Algo semejante cabe decir de la fecundación mutua de la libertad y las normas. Si acepto
de forma pasiva una norma o un precepto, no los convierto en íntimos; siguen siendo
externos, extraños y ajenos, y, al dejarme guiar por ellos, me alieno y pierdo mi identidad
personal, mi autenticidad. No actúo con la debida autonomía e independencia. Mi vida
pierde el carácter personal que le compete. No tiene sentido. Está rebajada de rango,
envilecida. No se halla en la verdad; se mueve en la falsedad.

Ahora comprendemos lúcidamente que el sinsentido o absurdo procede siempre de la


falta de creatividad, y ésta arranca de un error de principio: partir de una voluntad
interesada de dominio, reducir los seres del entorno a meros objetos y limitar la propia
actividad al manejo de realidades objetivas o reducidas a objetos. La Literatura del
absurdo supo reflejar con verismo sobrecogedor la imagen depauperada que ofrece el
hombre que ha descendido casi al grado cero de creatividad: en vez de entusiasmo,
siente aburrimiento y tedio; en lugar de alegría, experimenta tristeza; en vez de
esperanza, abriga desesperación. Su vida aparece totalmente vacía, y, al asomarse a
esta hoquedad, siente vértigo espiritual, y con él angustia, desesperación y una desolada
soledad. Este vacío angustioso y desesperado supone una falta absoluta de sentido.
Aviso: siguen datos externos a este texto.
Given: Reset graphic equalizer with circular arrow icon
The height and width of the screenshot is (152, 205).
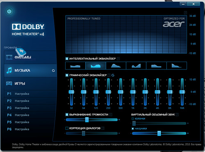Looking at the screenshot, I should (113, 75).
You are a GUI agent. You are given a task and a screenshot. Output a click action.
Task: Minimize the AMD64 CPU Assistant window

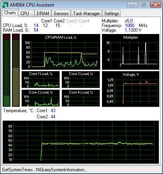point(132,5)
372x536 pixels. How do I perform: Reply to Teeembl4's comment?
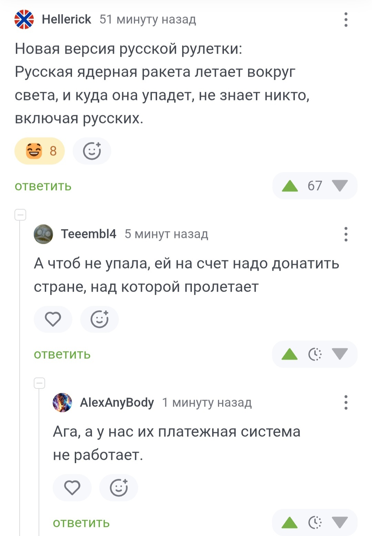(62, 354)
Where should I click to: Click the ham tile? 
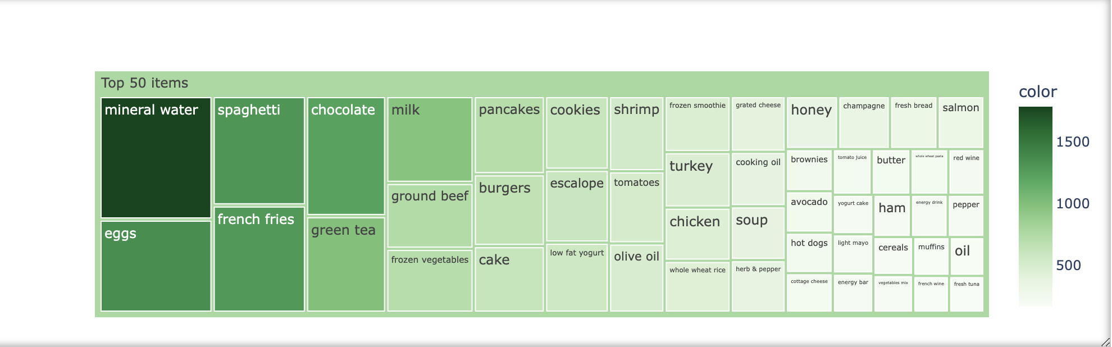(x=892, y=216)
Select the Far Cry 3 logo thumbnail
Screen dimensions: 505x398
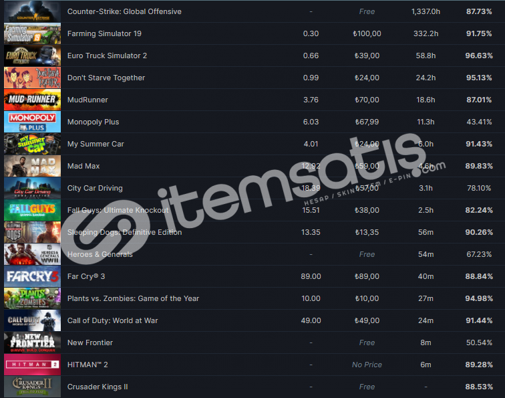tap(32, 276)
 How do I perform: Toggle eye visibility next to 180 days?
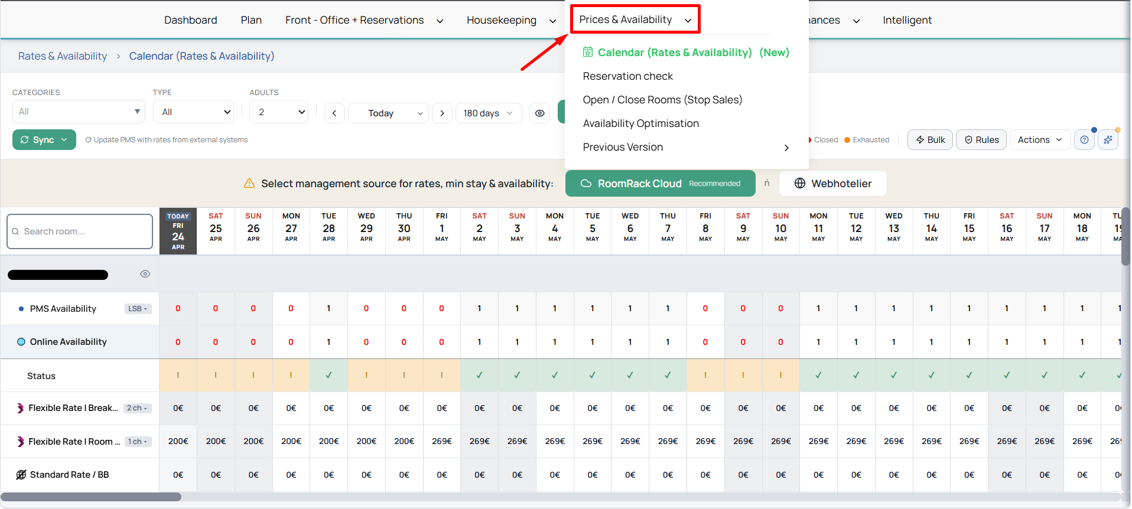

No
sin profunda razón afirman hoy reputados psiquiatras que el vacío existencial es la causa
más frecuente de los desarreglos psíquicos del hombre actual . La falta de sentido
responde al desajuste de los distintos planos de la personalidad, y esa falta de integración
sólo puede superarse mediante la entrega a un ideal capaz de polarizar las diversas
energías de la persona, las instintivas y las espirituales.